TASK DESCRIPTION:
Each entry below should be given again exactly; the pictures stay out.

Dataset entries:
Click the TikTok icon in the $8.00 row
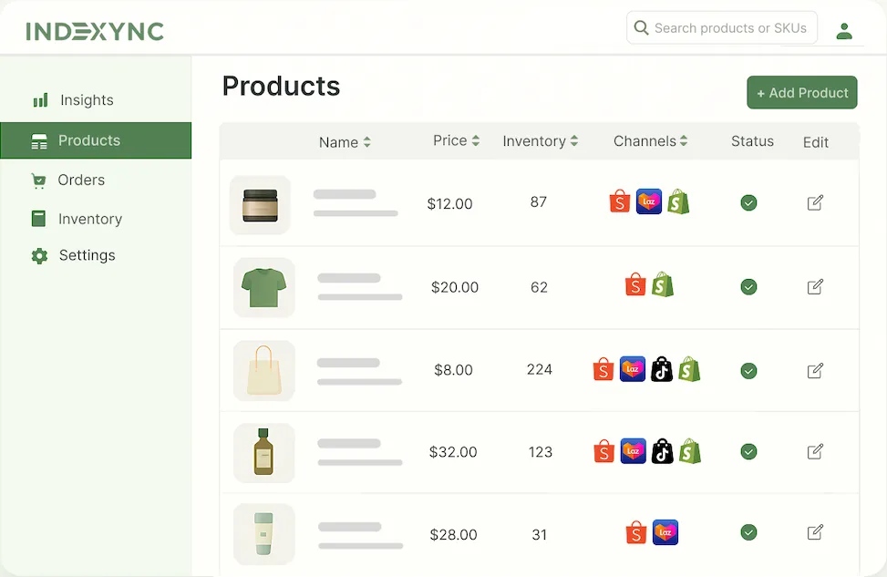 662,369
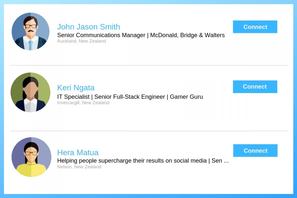297x198 pixels.
Task: Send connection request to Hera Matua
Action: pos(255,150)
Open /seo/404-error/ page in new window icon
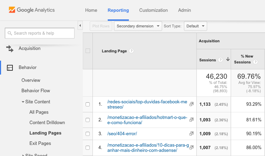 [192, 133]
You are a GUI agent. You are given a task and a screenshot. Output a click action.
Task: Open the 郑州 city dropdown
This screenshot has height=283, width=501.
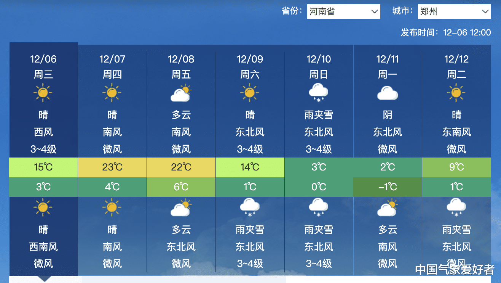[x=454, y=11]
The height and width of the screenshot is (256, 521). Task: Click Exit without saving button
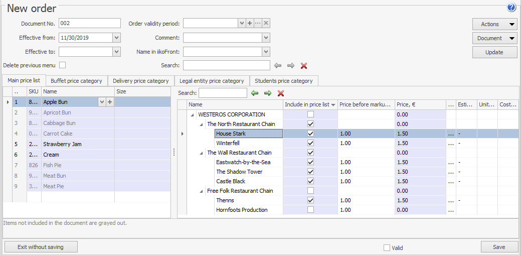click(x=41, y=247)
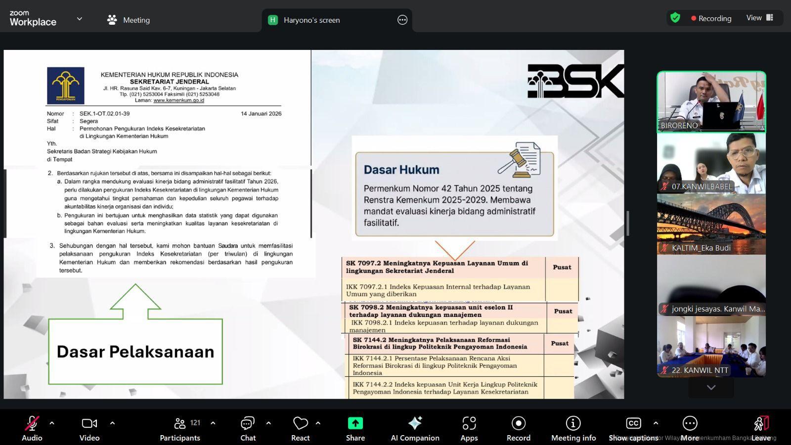Switch to the Meeting tab
The image size is (791, 445).
tap(129, 20)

EXERCISE SOLUTION:
Click the TikTok icon in the $8.00 row
 662,369
297x198 pixels.
Task: Send connection request to Hera Matua
Action: pos(255,150)
Open /seo/404-error/ page in new window icon
 [192, 133]
You are a GUI agent. You are given a task and a screenshot. Output a click action.
Task: Open the 郑州 city dropdown
This screenshot has height=283, width=501.
[x=454, y=11]
The height and width of the screenshot is (256, 521). Task: Click Exit without saving button
click(x=41, y=247)
Switch to the Meeting tab
The image size is (791, 445).
tap(129, 20)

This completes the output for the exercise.